Embryos are graded when they're frozen. Our clinic also grades them right before the transfer. In the most common grading scale, embryos are graded on 3 points: a scale of 1 to 5 grades how well/much they’re expanded (5 is high, 1 is low). A grading of A-C (A being best) grades the quality of the inner cell mass. A second grading of A-C grades the quality of the outer ring, called the trophectoderm. The trophectoderm is what becomes the placenta. So, the best rating an embryo can get is 5AA. After that 5AB, 5BB, 4AA, 4AB and 4BB are all considered very good and then the 3s and Cs, and so on and so forth.
When we went in for the transfer, they said they'd graded the embryos 5AA and 4AB. We didn't even HAVE a 5AA to start with. So somehow between the early morning hours when they thawed the embryo, and the lunchtime transfer, one of the embryos actually improved! So we're praising God for already demonstrating how precious, individual, and cared for by Him these little ones are. I really wonder what was going through the heads of the doctors watching this. How miraculous that even after being frozen for 6 years, He re-energizes them and grows them in the blink of an eye. He truly is a God of life. Not only did these precious babies survive the thaw, He caused them to thrive.
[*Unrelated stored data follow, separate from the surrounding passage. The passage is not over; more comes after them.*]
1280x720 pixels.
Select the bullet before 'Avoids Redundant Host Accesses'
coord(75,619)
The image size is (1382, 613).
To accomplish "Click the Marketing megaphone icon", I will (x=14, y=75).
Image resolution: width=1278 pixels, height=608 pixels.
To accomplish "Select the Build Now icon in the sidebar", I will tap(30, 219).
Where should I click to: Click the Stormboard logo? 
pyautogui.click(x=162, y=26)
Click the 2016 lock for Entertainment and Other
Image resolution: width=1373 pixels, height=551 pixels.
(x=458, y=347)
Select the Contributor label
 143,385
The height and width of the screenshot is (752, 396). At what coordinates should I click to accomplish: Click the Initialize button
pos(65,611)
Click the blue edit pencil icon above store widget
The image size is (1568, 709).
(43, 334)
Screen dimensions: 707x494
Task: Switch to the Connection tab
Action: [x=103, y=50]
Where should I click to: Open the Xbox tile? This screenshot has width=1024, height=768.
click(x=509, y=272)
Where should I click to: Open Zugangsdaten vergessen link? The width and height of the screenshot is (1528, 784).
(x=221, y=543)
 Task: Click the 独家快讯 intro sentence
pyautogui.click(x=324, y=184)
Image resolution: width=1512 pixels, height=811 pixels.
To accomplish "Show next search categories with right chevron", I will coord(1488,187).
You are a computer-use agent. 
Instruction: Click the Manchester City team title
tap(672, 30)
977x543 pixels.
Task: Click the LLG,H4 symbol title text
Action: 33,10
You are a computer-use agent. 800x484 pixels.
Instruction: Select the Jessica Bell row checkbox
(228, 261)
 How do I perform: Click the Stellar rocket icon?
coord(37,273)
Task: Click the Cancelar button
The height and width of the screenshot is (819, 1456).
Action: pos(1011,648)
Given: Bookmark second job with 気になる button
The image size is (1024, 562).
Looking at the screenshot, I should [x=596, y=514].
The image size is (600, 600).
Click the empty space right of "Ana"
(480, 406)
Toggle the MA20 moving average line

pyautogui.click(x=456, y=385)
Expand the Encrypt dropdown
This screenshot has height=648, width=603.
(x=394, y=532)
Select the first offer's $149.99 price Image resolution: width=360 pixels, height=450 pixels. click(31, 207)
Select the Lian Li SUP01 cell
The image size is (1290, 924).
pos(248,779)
The transfer was, in the doctor's words, "as perfect as you can get." The process is done via ultrasound. You can see the tube go in to the uterine cavity, and then suddenly there's this burst of white and the babies are on board. There's just nothing like seeing that little firework of white suddenly show up on the screen. As much as infertility and having children in a non-traditional route causes the loss of a lot of "precious moments," who else gets to say they got to witness the moment their babies entered their bodies? It gives me chills to just think about it.
Here's a photo of them right after the thaw. The bumpy mass is the baby. The "shell" is what will become the placenta. If the babies grow as they should, they'll expand and fill out the shell and break through it (called hatching). The baby breaking through is what grabs on to the uterus, not the shell itself. So they have to break out and grab on in order to have a successful pregnancy.
The doctor did say the babies had grown expanded and filled the shell by the time of the transfer (another miracle of growth and life!) and he also said the Embryologist did what's called assisted hatching on them, which means she made a little crack/hole in the "shell" to sort of help that process along. It's actually been demonstrated to help the babies because it's one less fight they have to fight.
So overall, we feel really good about how things went. Now, we just wait and see :)
I felt hit by a bus most of yesterday. We had lunch and bought DH a bathing suit and literally, I slept, or sat on my bum all day long. The amount of valium they give me really takes it out of me. I still feel sort of foggy today--but that's just an excuse to take it easy again another day :D
Thanks for praying for us and the babies. We're really pleased with how the day went!
I'm still not feeling anxious. The peace of Christ truly does surpass all understanding. Either way, God's plan for these little lives is unfolding before our eyes and it's our joy and privilege as their parents to sit in awe and wonder. We'll know in a few weeks whether they're bound for heaven or for earth, but regardless of their next destination, we thank God for their lives, for His work and protection, for His comfort, for His providence, for His mercy, for His love and tenderness, and for His miracles.